Your answer must be every line below, repeated exactly.

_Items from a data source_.
━━━

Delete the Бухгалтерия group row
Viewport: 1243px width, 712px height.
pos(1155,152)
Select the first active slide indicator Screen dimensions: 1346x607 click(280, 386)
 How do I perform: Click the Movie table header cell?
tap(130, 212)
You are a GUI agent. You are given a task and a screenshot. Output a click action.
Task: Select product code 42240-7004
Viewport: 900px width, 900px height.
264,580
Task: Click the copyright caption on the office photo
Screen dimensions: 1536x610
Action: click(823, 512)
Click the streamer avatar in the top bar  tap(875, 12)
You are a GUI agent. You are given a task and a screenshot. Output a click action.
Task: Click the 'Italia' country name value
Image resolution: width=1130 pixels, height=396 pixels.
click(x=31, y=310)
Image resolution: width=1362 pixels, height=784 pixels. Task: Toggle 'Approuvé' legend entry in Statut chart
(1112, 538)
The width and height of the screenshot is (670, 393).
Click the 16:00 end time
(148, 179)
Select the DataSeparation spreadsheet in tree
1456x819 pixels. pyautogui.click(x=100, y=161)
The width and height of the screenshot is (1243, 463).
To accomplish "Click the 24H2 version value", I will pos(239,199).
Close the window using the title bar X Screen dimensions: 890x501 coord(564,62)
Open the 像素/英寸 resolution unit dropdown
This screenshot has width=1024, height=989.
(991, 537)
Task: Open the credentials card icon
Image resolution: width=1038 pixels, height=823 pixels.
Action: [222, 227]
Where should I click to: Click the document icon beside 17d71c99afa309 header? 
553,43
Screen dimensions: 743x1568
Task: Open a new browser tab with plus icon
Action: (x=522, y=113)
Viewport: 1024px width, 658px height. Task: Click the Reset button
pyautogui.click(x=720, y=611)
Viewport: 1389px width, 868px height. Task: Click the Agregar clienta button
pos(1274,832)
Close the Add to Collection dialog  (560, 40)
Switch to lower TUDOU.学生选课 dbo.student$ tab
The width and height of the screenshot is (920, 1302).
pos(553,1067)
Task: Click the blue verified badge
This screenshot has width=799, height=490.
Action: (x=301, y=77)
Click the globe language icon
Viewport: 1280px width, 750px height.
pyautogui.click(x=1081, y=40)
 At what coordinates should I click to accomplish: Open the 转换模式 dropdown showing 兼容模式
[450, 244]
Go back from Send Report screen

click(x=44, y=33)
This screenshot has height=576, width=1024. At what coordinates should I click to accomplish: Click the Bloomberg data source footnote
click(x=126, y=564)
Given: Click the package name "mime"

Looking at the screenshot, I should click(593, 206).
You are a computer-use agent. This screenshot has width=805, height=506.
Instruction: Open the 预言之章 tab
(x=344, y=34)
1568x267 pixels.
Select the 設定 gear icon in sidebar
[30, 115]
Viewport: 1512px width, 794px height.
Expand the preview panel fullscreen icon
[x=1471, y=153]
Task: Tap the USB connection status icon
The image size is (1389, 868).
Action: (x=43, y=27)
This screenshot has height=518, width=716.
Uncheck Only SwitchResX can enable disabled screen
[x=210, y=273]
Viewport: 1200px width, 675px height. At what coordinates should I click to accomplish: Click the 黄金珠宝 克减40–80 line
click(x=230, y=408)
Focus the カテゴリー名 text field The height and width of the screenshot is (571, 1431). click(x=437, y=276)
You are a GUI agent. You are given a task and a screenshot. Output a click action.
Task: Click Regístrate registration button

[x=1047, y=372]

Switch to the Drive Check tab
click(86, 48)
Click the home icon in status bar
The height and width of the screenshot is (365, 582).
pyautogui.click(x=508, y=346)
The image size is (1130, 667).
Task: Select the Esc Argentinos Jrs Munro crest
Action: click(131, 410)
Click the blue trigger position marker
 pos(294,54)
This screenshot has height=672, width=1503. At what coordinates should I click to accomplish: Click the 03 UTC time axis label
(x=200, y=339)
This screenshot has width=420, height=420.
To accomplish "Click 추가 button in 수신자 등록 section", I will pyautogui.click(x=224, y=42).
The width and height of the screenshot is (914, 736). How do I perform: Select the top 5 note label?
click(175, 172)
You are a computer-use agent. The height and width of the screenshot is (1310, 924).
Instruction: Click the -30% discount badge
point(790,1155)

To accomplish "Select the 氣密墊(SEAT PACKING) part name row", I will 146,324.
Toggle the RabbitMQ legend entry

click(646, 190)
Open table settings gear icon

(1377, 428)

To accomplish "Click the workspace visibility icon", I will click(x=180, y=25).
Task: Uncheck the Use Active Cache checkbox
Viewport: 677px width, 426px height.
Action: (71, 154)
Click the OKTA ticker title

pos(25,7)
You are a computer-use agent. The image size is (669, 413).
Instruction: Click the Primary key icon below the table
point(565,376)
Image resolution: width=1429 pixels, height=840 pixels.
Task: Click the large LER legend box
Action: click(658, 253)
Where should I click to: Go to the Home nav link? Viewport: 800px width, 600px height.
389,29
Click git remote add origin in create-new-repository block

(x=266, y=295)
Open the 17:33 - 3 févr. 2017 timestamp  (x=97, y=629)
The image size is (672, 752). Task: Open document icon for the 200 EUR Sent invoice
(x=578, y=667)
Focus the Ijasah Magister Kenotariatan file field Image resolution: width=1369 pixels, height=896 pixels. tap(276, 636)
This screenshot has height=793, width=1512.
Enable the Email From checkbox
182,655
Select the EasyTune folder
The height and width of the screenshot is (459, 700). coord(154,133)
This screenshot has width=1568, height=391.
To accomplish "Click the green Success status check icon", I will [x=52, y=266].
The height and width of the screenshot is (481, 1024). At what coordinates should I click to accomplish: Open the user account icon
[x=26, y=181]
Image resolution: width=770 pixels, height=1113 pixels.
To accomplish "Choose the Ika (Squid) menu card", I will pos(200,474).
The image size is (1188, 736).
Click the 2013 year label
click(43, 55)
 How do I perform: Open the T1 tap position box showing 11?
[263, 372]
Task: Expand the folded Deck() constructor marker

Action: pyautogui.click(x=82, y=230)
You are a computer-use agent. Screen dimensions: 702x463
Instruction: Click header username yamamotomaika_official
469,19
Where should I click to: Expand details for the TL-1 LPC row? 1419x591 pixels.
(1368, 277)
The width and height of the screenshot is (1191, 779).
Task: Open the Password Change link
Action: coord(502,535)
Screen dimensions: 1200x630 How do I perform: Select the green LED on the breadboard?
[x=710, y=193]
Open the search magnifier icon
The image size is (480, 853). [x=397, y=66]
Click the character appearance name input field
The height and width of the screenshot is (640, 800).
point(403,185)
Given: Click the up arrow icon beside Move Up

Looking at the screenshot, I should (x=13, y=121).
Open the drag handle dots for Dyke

━━━

_Solution to the problem_.
Delete the Бухгалтерия group row
Viewport: 1243px width, 712px height.
pos(1155,152)
Select the first active slide indicator Screen dimensions: 1346x607 click(280, 386)
 How do I perform: Click the Movie table header cell?
tap(130, 212)
You are a GUI agent. You are given a task and a screenshot. Output a click action.
Task: Select product code 42240-7004
Viewport: 900px width, 900px height.
264,580
Task: Click the copyright caption on the office photo
Screen dimensions: 1536x610
Action: click(823, 512)
Click the streamer avatar in the top bar  tap(875, 12)
You are a GUI agent. You are given a task and a screenshot. Output a click action.
Task: Click the 'Italia' country name value
Image resolution: width=1130 pixels, height=396 pixels.
click(x=31, y=310)
Image resolution: width=1362 pixels, height=784 pixels. Task: Toggle 'Approuvé' legend entry in Statut chart
(1112, 538)
The width and height of the screenshot is (670, 393).
Click the 16:00 end time
(148, 179)
Select the DataSeparation spreadsheet in tree
1456x819 pixels. pyautogui.click(x=100, y=161)
The width and height of the screenshot is (1243, 463).
To accomplish "Click the 24H2 version value", I will pos(239,199).
Close the window using the title bar X Screen dimensions: 890x501 coord(564,62)
Open the 像素/英寸 resolution unit dropdown
This screenshot has width=1024, height=989.
(991, 537)
Task: Open the credentials card icon
Image resolution: width=1038 pixels, height=823 pixels.
Action: [222, 227]
Where should I click to: Click the document icon beside 17d71c99afa309 header? 
553,43
Screen dimensions: 743x1568
Task: Open a new browser tab with plus icon
Action: (x=522, y=113)
Viewport: 1024px width, 658px height. Task: Click the Reset button
pyautogui.click(x=720, y=611)
Viewport: 1389px width, 868px height. Task: Click the Agregar clienta button
pos(1274,832)
Close the Add to Collection dialog  (560, 40)
Switch to lower TUDOU.学生选课 dbo.student$ tab
The width and height of the screenshot is (920, 1302).
pos(553,1067)
Task: Click the blue verified badge
This screenshot has width=799, height=490.
Action: (x=301, y=77)
Click the globe language icon
Viewport: 1280px width, 750px height.
pyautogui.click(x=1081, y=40)
 At what coordinates should I click to accomplish: Open the 转换模式 dropdown showing 兼容模式
[450, 244]
Go back from Send Report screen

click(x=44, y=33)
This screenshot has height=576, width=1024. At what coordinates should I click to accomplish: Click the Bloomberg data source footnote
click(x=126, y=564)
Given: Click the package name "mime"

Looking at the screenshot, I should click(593, 206).
You are a computer-use agent. This screenshot has width=805, height=506.
Instruction: Open the 预言之章 tab
(x=344, y=34)
1568x267 pixels.
Select the 設定 gear icon in sidebar
[30, 115]
Viewport: 1512px width, 794px height.
Expand the preview panel fullscreen icon
[x=1471, y=153]
Task: Tap the USB connection status icon
The image size is (1389, 868).
Action: (x=43, y=27)
This screenshot has height=518, width=716.
Uncheck Only SwitchResX can enable disabled screen
[x=210, y=273]
Viewport: 1200px width, 675px height. At what coordinates should I click to accomplish: Click the 黄金珠宝 克减40–80 line
click(x=230, y=408)
Focus the カテゴリー名 text field The height and width of the screenshot is (571, 1431). click(x=437, y=276)
You are a GUI agent. You are given a task and a screenshot. Output a click action.
Task: Click Regístrate registration button

[x=1047, y=372]

Switch to the Drive Check tab
click(86, 48)
Click the home icon in status bar
The height and width of the screenshot is (365, 582).
pyautogui.click(x=508, y=346)
The image size is (1130, 667).
Task: Select the Esc Argentinos Jrs Munro crest
Action: click(131, 410)
Click the blue trigger position marker
 pos(294,54)
This screenshot has height=672, width=1503. At what coordinates should I click to accomplish: Click the 03 UTC time axis label
(x=200, y=339)
This screenshot has width=420, height=420.
To accomplish "Click 추가 button in 수신자 등록 section", I will pyautogui.click(x=224, y=42).
The width and height of the screenshot is (914, 736). How do I perform: Select the top 5 note label?
click(175, 172)
You are a computer-use agent. The height and width of the screenshot is (1310, 924).
Instruction: Click the -30% discount badge
point(790,1155)

To accomplish "Select the 氣密墊(SEAT PACKING) part name row", I will 146,324.
Toggle the RabbitMQ legend entry

click(646, 190)
Open table settings gear icon

(1377, 428)

To accomplish "Click the workspace visibility icon", I will click(x=180, y=25).
Task: Uncheck the Use Active Cache checkbox
Viewport: 677px width, 426px height.
Action: (71, 154)
Click the OKTA ticker title

pos(25,7)
You are a computer-use agent. The image size is (669, 413).
Instruction: Click the Primary key icon below the table
point(565,376)
Image resolution: width=1429 pixels, height=840 pixels.
Task: Click the large LER legend box
Action: click(658, 253)
Where should I click to: Go to the Home nav link? Viewport: 800px width, 600px height.
389,29
Click git remote add origin in create-new-repository block

(x=266, y=295)
Open the 17:33 - 3 févr. 2017 timestamp  (x=97, y=629)
The image size is (672, 752). Task: Open document icon for the 200 EUR Sent invoice
(x=578, y=667)
Focus the Ijasah Magister Kenotariatan file field Image resolution: width=1369 pixels, height=896 pixels. tap(276, 636)
This screenshot has height=793, width=1512.
Enable the Email From checkbox
182,655
Select the EasyTune folder
The height and width of the screenshot is (459, 700). coord(154,133)
This screenshot has width=1568, height=391.
To accomplish "Click the green Success status check icon", I will [x=52, y=266].
The height and width of the screenshot is (481, 1024). At what coordinates should I click to accomplish: Open the user account icon
[x=26, y=181]
Image resolution: width=770 pixels, height=1113 pixels.
To accomplish "Choose the Ika (Squid) menu card", I will pos(200,474).
The image size is (1188, 736).
Click the 2013 year label
click(43, 55)
 How do I perform: Open the T1 tap position box showing 11?
[263, 372]
Task: Expand the folded Deck() constructor marker

Action: pyautogui.click(x=82, y=230)
You are a computer-use agent. Screen dimensions: 702x463
Instruction: Click header username yamamotomaika_official
469,19
Where should I click to: Expand details for the TL-1 LPC row? 1419x591 pixels.
(1368, 277)
The width and height of the screenshot is (1191, 779).
Task: Open the Password Change link
Action: coord(502,535)
Screen dimensions: 1200x630 How do I perform: Select the green LED on the breadboard?
[x=710, y=193]
Open the search magnifier icon
The image size is (480, 853). [x=397, y=66]
Click the character appearance name input field
The height and width of the screenshot is (640, 800).
point(403,185)
Given: Click the up arrow icon beside Move Up

Looking at the screenshot, I should (x=13, y=121).
Open the drag handle dots for Dyke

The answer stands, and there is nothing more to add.